Commonwealth v. Ellis, 662 A.2d 1043, 1047–48 (Pa. 1995) (internal citations omitted). As the Pennsylvania Supreme Court explained, “the term ‘custodial detention’ has generally been used by the United States Supreme Court to describe incidents in which the police do not verbally inform a suspect that he is under arrest, but rather, undertake actions which result in the conditions of the detention becoming so coercive as to amount to the functional equivalent of a formal arrest.” Id. at 1048 n.3 (internal citation omitted).

The key difference between an investigative and a custodial detention is that the former is temporary and the latter “involve[s] such coercive conditions as to constitute the functional equivalent of an arrest.” Ellis, 662 A.2d at 1047; Commonwealth v.
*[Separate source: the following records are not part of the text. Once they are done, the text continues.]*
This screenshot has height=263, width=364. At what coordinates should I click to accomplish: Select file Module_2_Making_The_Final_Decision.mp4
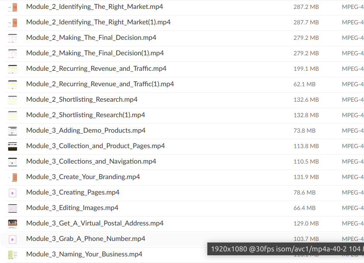point(91,38)

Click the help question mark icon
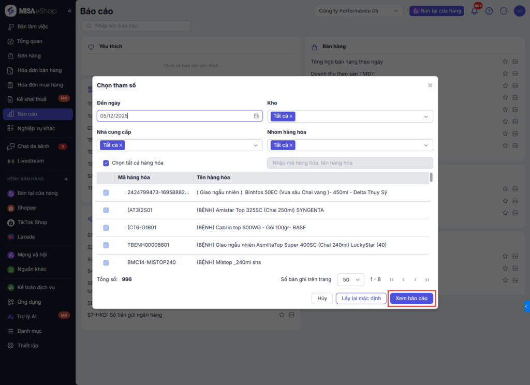(x=489, y=11)
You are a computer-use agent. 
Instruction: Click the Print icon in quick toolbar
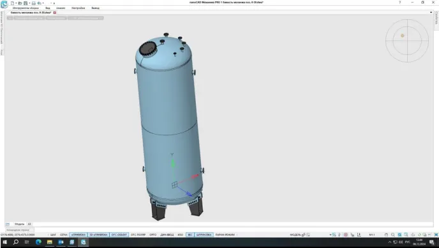34,3
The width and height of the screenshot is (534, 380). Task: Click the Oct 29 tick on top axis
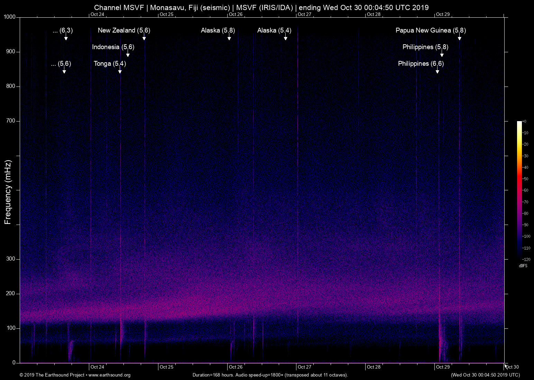443,15
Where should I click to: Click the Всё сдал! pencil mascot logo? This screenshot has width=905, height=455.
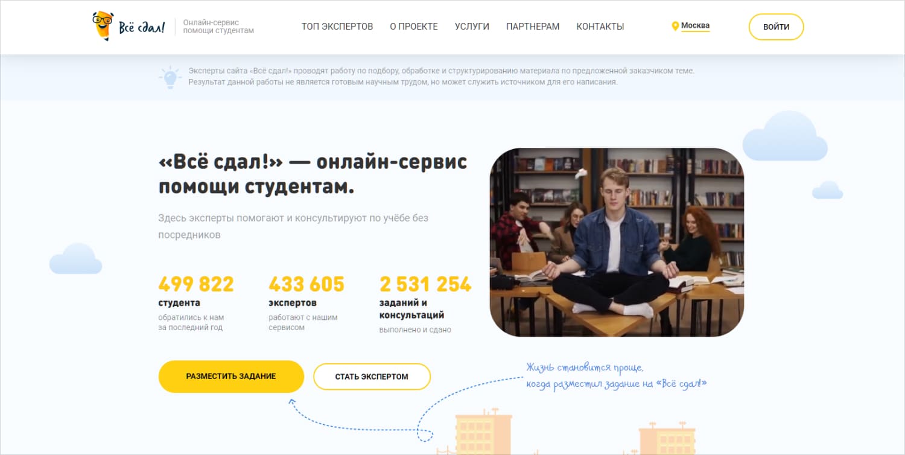[103, 26]
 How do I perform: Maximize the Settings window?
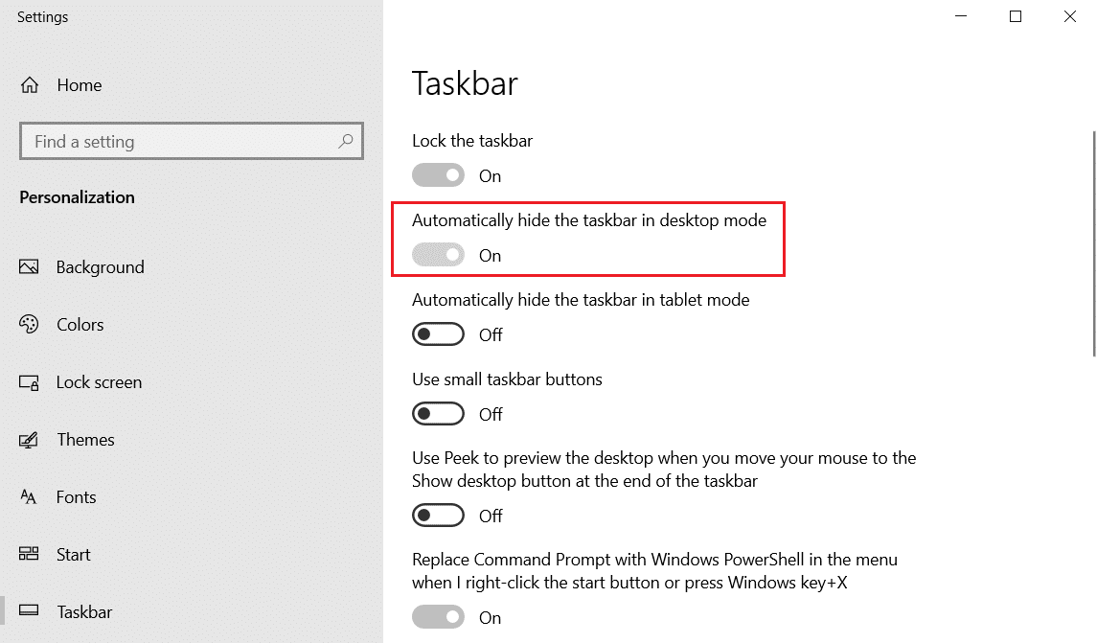click(x=1016, y=16)
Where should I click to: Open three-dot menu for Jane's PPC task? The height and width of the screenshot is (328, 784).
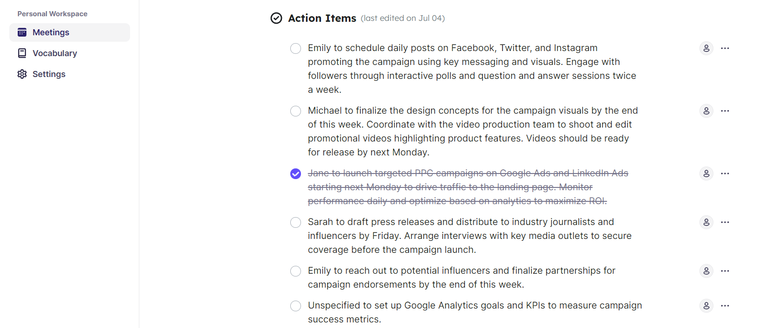tap(725, 174)

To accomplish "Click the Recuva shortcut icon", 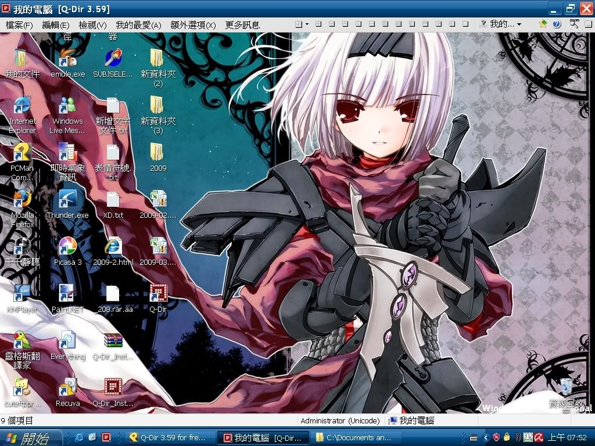I will pyautogui.click(x=67, y=388).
Spence, 290 A.3d 301, 314 (Pa. Super. 2023). “The standard … is an objective one, with due consideration given to the reasonable impression conveyed to the person interrogated rather than the strictly subjective view of the troopers or the person being seized …” and “must be determined with reference to the totality of the circumstances.”

Commonwealth v. Pakacki, 901 A.2d 983, 987 (Pa. 2006) (quoting Commonwealth v. Edmiston, 634 A.2d 1078, 1085–86 (Pa. 1993)).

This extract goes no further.